EFFINGHAM COUNTY
Effingham County is the fourth oldest county in the state of Georgia, having been created from the colonial parishes of St. Matthew and St. Philips in 1777. The name honors Lord Effingham, an English champion of colonial rights and a nobleman who declined to fight the revolutionaries.
The county seat shifted several times before Springfield, the present site, was designated in the 1830s. The state legislature made the settlement of Tuckasee-King, near the Screven County line, the first county seat. This was the location, near the present town of Clyo, of a river ferry established by General Oglethorpe linking Tuckasee-King's Bluff in Georgia with Palachocolas settlements across the Savannah River in South Carolina. This was an important link with northern overland trade paths.

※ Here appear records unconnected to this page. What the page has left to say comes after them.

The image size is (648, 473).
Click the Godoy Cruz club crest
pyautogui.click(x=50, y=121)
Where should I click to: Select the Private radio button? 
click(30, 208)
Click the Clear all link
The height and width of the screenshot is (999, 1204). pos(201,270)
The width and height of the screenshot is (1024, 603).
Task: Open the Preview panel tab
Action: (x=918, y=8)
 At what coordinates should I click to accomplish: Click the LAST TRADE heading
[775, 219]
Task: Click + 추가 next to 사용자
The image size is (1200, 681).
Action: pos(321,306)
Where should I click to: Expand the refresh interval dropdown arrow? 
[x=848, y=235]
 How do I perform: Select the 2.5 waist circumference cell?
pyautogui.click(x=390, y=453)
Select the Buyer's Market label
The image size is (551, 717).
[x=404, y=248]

In 1787, the county seat was moved to Elberton on the Ogeechee River at Indian Bluff. A later legislature, meeting in the state capitol at Louisville in 1799, appointed five commissioners to lay out a new town to be known as Effingham.
Still another community, Ebenezer, served as county seat for about three years from 1796 to 1799. Ebenezer had been founded in 1767, by Salzburgers from Germany. They laid out their town on the pattern of Savannah, a quarter mile square containing a church, parsonage, academy, orphan house, market place, and public storehouse. This was a thriving town at the start of the Revolution, and it was fortified by the Continental soldiers in 1776. English Colonel Archibald Campbell successfully led his force against the town early in 1779, and held it until 1782. During this time the church was used first as a hospital and then as a stable for English cavalry. Ebenezer was a thoroughfare for English troops passing from Augusta to Savannah until recaptured by the Continentals in July 1782. Ebenezer was the headquarters of General Anthony Wayne, the county seat, and, for a short period, the actual capital of Georgia.
Much of Effingham County was settled originally by the fifteen hundred Salzburgers who joined Oglethorpe in 1733. They are known to have settled Bethany in 1751, with about 160 residents under the leadership of William DeBrahm. About ten miles south of Ebenezer, they built another settlement called Goshen. Ten other families established Abercorn. None of the towns endured.